Por alguna razón, al contemplar los estragos que ya va haciendo la pandemia que ha provocado el virus Covid-19, vino a mi mente ese fenómeno, especialmente después de contemplar las imágenes de Wuhan, de Venecia y de Roma que han circulado en las redes los días anteriores. En ellas pueden verse los cielos limpios de la primera, antes ensombrecidos por una densa nube parduzca; las aguas claras de los canales, otrora turbias hasta la opacidad y ahora capaces de permitir que se vean claramente los peces que las habitan; también es posible constatar que los patos se bañan y nadan en las fuentes de Roma.

Nunca, desde la debacle postbélica del siglo 20, se había sentido en Europa el pánico que en esta hora produce el asedio del Covid-19, ni se habían hecho pronósticos más pesimistas para la economía que los que ya dan la vuelta por el mundo.

De China proviene el virus y de China proviene también el principio que identifica a las crisis también como oportunidades.

De Japón, por los mismos rumbos del lejano oriente, es Haruki Murakami, y en estos días de forzado encierro, de creativo ocio, topé con una cita suya, tomada de su novela “Kafka en la orilla”, que dice: “…y cuando la tormenta de arena haya pasado, tu no comprenderás cómo has logrado cruzarla con vida. ¡No! Ni siquiera estarás seguro de que la tormenta haya cesado de verdad. Pero una cosa sí quedará clara. Y es que la persona que surja de la tormenta no será la misma persona que penetró en ella. Y ahí estriba el significado de la tormenta de arena”.

Me pareció una metáfora ineludible para los tiempos que corren, signados por el temor y la incertidumbre y aderezados por la inconciencia que la ignorancia y la irresponsabilidad engendran.
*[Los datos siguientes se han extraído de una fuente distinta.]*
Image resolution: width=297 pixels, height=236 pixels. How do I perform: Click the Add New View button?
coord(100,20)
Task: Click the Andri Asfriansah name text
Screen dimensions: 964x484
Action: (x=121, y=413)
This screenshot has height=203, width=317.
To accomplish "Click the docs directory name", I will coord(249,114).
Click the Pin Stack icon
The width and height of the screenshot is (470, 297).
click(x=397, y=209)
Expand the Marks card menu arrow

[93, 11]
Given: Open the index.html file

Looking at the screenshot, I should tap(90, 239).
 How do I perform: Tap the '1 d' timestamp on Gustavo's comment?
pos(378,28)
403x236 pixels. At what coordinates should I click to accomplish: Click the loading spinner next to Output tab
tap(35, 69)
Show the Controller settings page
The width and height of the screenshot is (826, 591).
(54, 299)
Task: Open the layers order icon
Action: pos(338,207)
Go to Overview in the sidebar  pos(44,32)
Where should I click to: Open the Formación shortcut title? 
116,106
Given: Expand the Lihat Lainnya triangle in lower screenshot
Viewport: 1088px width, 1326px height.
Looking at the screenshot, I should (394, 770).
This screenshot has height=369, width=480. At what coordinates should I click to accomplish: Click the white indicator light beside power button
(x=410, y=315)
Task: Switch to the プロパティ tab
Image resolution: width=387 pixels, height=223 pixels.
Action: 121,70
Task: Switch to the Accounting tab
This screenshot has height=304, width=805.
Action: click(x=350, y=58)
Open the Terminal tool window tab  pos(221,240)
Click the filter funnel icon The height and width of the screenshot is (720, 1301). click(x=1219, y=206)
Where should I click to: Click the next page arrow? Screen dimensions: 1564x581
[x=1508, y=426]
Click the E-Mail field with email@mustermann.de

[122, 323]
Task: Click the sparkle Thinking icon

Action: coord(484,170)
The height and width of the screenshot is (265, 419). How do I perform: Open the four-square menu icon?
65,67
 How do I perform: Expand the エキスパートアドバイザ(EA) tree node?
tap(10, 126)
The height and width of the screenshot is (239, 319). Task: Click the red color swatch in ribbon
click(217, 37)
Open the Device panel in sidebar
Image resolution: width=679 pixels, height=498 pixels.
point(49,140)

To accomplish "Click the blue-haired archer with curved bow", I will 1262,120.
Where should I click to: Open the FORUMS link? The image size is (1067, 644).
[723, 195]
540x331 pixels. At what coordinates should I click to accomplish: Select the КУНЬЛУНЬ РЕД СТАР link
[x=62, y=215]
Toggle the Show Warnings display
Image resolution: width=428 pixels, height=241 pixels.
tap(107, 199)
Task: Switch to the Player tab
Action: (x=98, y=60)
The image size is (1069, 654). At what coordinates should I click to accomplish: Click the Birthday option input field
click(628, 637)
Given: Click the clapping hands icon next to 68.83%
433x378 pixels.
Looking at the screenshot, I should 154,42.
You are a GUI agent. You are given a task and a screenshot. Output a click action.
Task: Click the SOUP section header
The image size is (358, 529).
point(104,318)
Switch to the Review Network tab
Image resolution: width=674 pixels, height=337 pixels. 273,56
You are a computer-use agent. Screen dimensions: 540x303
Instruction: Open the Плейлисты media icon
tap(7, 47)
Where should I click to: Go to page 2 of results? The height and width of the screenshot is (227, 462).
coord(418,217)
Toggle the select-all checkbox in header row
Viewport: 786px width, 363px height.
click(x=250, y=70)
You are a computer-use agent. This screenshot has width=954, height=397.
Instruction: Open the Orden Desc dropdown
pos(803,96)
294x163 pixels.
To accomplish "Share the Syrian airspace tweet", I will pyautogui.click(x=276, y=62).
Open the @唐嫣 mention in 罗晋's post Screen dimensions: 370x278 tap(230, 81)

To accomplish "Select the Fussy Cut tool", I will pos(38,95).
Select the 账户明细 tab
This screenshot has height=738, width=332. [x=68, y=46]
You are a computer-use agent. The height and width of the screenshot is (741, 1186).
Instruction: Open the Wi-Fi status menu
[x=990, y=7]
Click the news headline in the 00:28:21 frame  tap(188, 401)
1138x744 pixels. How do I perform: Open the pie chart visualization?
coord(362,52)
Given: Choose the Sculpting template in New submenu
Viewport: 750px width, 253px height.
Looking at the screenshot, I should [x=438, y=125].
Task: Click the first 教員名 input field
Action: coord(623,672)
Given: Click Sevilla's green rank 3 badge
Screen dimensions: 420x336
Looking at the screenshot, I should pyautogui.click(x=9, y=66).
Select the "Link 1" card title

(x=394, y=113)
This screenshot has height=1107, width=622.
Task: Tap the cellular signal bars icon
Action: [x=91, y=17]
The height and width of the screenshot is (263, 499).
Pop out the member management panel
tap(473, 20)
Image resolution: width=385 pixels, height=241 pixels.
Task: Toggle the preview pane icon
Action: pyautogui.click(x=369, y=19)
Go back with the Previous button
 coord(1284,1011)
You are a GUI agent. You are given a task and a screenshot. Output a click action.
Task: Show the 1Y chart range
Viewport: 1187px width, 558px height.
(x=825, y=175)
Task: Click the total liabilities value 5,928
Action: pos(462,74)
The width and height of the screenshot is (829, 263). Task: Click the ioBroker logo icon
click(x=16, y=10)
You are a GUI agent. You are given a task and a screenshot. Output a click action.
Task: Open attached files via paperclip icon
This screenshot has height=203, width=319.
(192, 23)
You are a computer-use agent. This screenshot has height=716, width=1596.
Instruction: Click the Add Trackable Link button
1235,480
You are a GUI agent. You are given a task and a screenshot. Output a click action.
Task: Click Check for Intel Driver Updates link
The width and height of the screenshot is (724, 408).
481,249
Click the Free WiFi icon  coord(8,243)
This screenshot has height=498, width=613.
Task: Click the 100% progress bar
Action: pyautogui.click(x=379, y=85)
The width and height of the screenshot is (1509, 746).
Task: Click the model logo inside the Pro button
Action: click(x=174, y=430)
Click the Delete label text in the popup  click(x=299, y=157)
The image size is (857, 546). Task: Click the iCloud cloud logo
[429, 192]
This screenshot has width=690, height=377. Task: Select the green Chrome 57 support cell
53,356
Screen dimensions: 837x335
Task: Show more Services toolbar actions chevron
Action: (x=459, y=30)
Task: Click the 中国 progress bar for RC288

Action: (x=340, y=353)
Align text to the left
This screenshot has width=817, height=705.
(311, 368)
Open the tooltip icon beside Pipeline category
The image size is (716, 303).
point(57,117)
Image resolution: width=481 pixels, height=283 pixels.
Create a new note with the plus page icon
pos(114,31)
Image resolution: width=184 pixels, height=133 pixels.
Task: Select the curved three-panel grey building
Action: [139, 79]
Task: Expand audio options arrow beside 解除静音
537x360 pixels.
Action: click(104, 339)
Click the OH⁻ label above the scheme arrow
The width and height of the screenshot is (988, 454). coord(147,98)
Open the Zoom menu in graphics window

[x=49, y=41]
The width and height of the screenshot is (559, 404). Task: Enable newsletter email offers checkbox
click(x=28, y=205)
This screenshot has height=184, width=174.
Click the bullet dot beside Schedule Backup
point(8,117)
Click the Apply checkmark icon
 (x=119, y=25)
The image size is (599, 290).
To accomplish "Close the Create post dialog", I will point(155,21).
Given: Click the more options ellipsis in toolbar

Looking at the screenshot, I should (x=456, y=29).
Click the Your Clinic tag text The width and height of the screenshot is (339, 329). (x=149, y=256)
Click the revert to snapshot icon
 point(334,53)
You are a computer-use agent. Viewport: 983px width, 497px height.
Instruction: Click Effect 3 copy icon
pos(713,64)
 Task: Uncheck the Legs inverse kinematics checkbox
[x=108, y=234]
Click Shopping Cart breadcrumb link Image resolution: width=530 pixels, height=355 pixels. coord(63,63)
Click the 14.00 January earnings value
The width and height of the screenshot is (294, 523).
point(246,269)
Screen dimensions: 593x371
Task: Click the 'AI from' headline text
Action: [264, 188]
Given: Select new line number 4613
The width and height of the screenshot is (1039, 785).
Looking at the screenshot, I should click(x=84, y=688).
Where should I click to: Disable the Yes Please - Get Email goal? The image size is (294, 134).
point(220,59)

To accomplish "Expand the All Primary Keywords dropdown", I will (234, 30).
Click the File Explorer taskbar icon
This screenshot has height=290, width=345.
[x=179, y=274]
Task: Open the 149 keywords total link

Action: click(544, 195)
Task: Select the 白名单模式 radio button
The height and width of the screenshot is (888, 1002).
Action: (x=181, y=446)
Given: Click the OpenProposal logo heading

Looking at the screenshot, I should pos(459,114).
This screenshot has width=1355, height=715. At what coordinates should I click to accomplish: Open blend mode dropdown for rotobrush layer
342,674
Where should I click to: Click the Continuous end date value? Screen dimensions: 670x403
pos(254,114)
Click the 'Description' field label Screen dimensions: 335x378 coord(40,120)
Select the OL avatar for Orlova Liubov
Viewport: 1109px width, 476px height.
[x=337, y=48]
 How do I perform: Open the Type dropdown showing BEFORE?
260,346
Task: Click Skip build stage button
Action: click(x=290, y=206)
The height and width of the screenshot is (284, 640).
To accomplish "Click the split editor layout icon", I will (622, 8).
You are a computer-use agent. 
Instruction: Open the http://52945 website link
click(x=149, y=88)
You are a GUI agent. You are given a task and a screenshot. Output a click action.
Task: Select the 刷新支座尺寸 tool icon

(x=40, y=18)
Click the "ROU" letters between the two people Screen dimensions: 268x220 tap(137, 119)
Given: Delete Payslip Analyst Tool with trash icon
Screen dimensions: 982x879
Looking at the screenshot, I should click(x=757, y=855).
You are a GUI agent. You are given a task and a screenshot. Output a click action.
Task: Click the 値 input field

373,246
Como tormenta de arena, la pandemia ha envuelto al mundo con furor, plantándose con encono mayor ahí donde la inconciencia ha sido mayor, según todo parece indicar, aunque la vorágine misma del fenómeno, todavía en curso, impida ver bien el entorno y vislumbrar sus consecuencias.

Una cosa es segura: como en el texto de Murakami, quienes sobrevivan a la pandemia no serán ya las mismas personas ni el mundo en que vivirán será ya el mismo.

Ojalá que la humanidad, tan desprovista de instrumentos y destrezas espirituales y éticas hoy en día, salga fortificada y sepa hacer de la crisis una oportunidad propicia para hacer de este mundo, y de cada ser humano que lo habita -no hay remedios abstractos ni soluciones mágicas- un mejor lugar, poblado por personas conscientes de sus propias responsabilidades y respetuosas de ellas.

Hay que provocar que, siendo así, el valor de la tormenta sea de envergadura mayor. De no ser así, si prevalecen el egoísmo, la codicia y el desdén por la justicia, ese valor se traducirá en una triste pérdida.